Rewriting a large production system in Go (2013)

  • Probably needs a [2013] tag. Previous discussion was here: https://news.ycombinator.com/item?id=6234736

  • Quote from the linked paper [1]:

    The majority of Flywheel code is written in Go, a fact we mention only to dispel any remaining notion that Go is not a robust, production-ready language and runtime environment.

    [1]: http://research.google.com/pubs/pub43447.html

  • Could someone familiar with the Go ecosystem comment on how well Go works with relational and NoSQL databases?

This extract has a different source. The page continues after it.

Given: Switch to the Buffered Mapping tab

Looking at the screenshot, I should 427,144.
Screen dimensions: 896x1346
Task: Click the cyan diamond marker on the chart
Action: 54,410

Specifically, I'm interested in libraries that serve an ORM (or ORM-like) function, or that are non-blocking.

    For example, in the Java world, libraries like jOOQ[1] make type-safe SQL construction a breeze and allow you to make your relational schema a "first-class citizen" of your app, versus a mere afterthought of how your ORM happens to represent them.

    Or in the Scala world, there's a non-blocking MongoDB driver called ReactiveMongo[2].

    Would love to hear how this compares to the Golang ecosystem.

    [1] http://www.jooq.org/ [2] http://reactivemongo.org/

  • Previous HN Discussion: https://news.ycombinator.com/item?id=6234736

  • > If I could get out of the 1970s and use an editor other than vi, maybe I would get some help from an IDE in this regard, but I staunchly refuse to edit code with any tool that requires using a mouse.

    Ob"Fallacy of the excluded middle": you can get this kind of contextual information in emacs pretty easily.

  • When I meet a function and I have no idea what it returns, the lazy thing I do is

         foo, bar := someFunc(baz) 
         int(foo)
    
    Most times the conversion does not work and I see a nice little error with the type of foo.

  • Coming from an Erlang on Emacs background, does vim not allow you to follow variable declarations to their definitions or otherwise get contextually relevant information?

  • On the topic of rewriting, has anyone had difficulty refactoring Go code? Having the compiler scream at you whenever you decide to leave a variable undeclared seems to make this more challenging as opposed to just having your IDE point out to you a variable is unused.